Jesse Carillo: People often ask me… “Doesn’t this feel really great? Doesn’t this feel amazing to do?” Obviously, it does, but what is truly amazing is when it happens. It doesn’t happen on the day that people enter into treatment. It’s a transformation occurring over the course of months, sometimes years.
From Hopeless to Hopeful
I am fortunate that I still go to meetings. I get to witness people both at the beginning of recovery and then later, after they have gotten better. I remember in this one instance, I looked at this individual and I thought, “Wow, I remember how utterly hopeless and depressed and anxious and just fear-driven that this person was upon entering treatment”. And now, here they are, fast-forward fifty some-odd days later, in this meeting, sharing their experience.

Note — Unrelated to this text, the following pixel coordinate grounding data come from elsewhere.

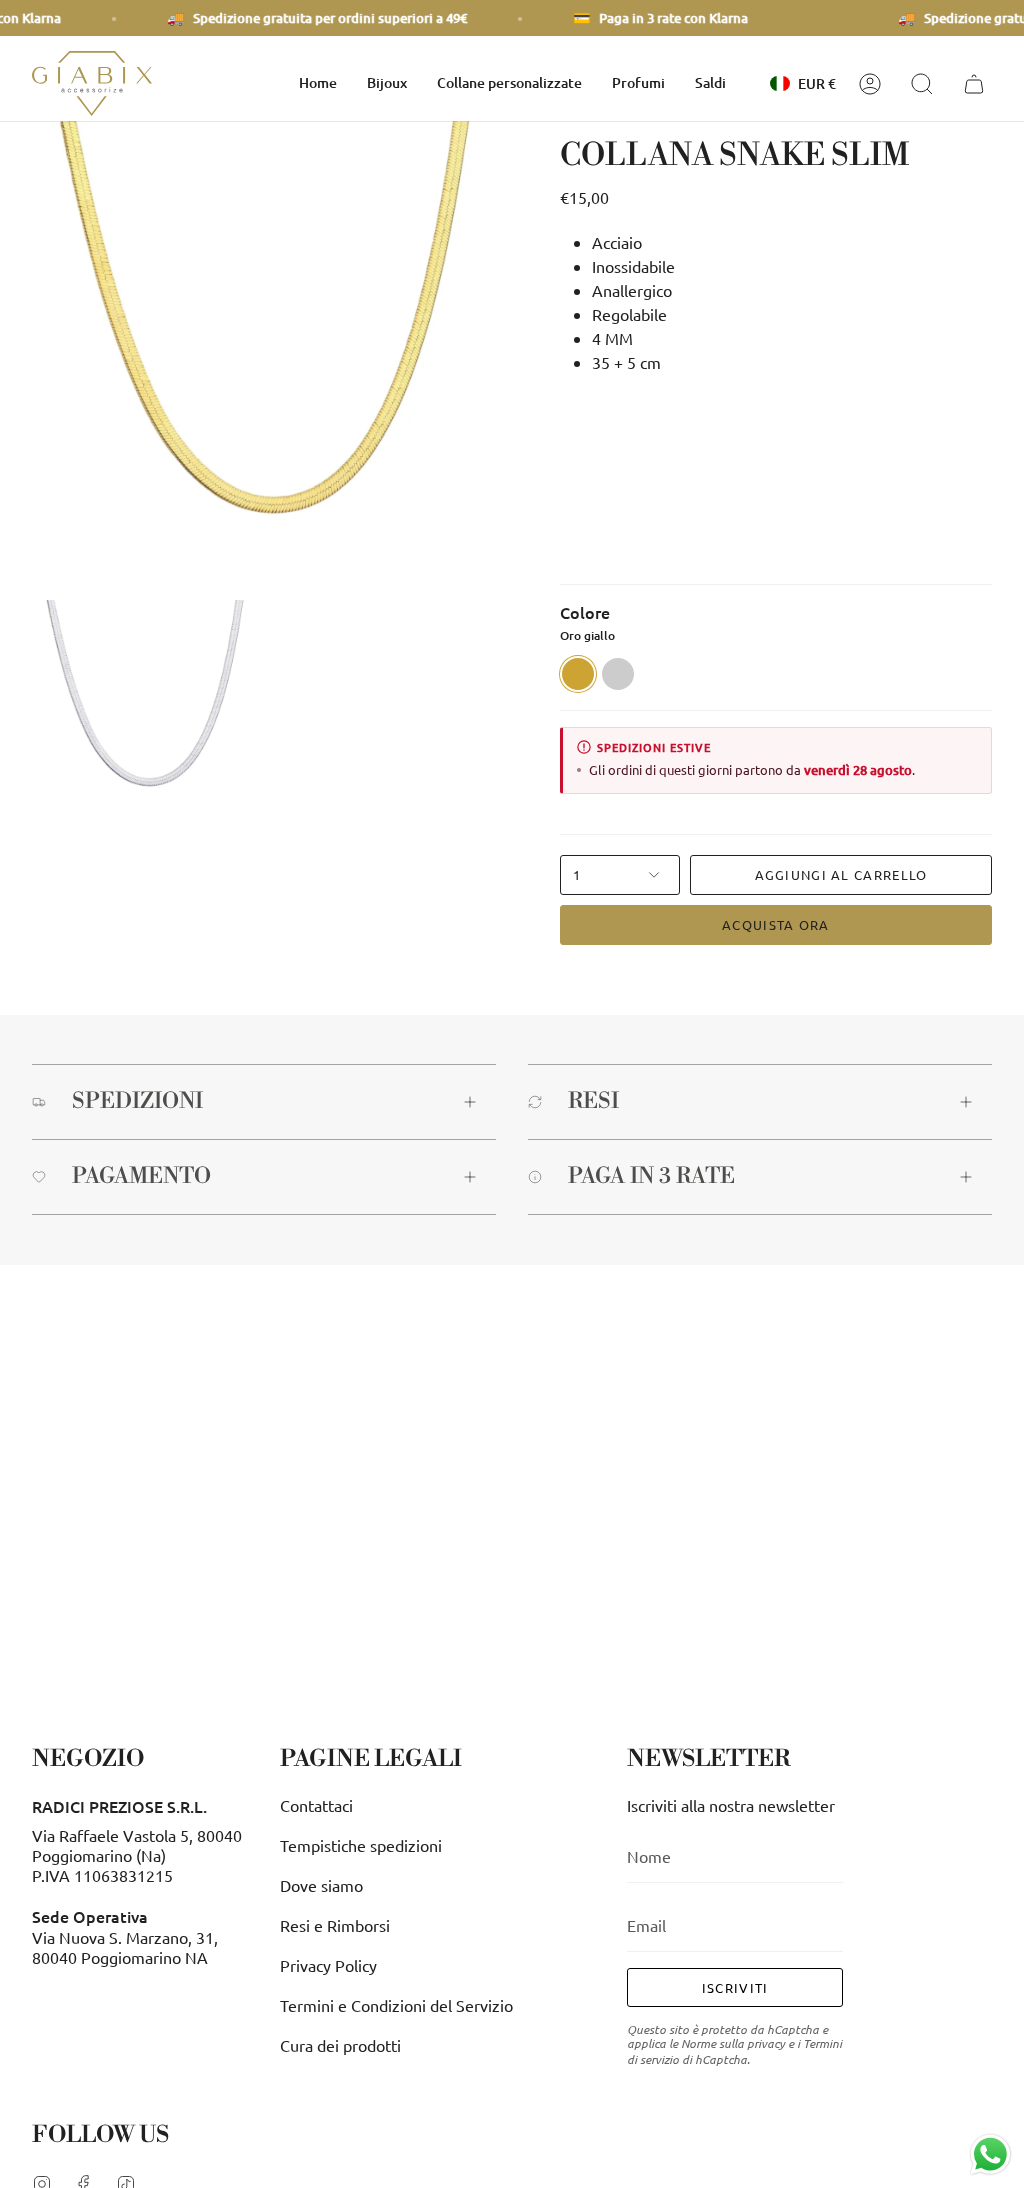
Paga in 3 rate (651, 1176)
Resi (593, 1101)
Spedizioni (137, 1101)
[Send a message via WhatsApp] (990, 2154)
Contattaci (316, 1805)
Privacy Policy (328, 1965)
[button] (387, 83)
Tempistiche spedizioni (361, 1845)
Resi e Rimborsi (335, 1925)
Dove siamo (321, 1885)
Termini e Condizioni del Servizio (396, 2005)
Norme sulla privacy (733, 2043)
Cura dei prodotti (340, 2045)
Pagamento (141, 1176)
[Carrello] (977, 84)
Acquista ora (776, 924)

From Closed-Off to Wanting More from Life
All of a sudden I can begin to see the light go off in their heads. I can see the hope in their eyes. I can hear them talking about wanting to be better, wanting to be better for their family and for themselves. They start talking about a higher power, which again, thirty/forty days ago? Non-existent. They were completely closed-off to this idea of a spiritual life, of a spiritual program. And now they’re alive.
This is something real…
This isn’t lip service is either. These people aren’t just saying these things; they believe them. I can easily tell when someone pays me lip service. This is something different. This is something real. There are things happening here that are just amazing, every day, for so many people–people like me. I personally can count on one hand the amount of times I made a decision in my life that was going to truly alter my future. In first place, is my decision to walk into treatment, and try to make myself better.
There’s always a solution
There’s always a million reasons not to do something. Someone that’s still struggling with a drug addiction has got their brain most likely pulling them in a thousand different directions. But what I would say to them is that, “there is always a solution”.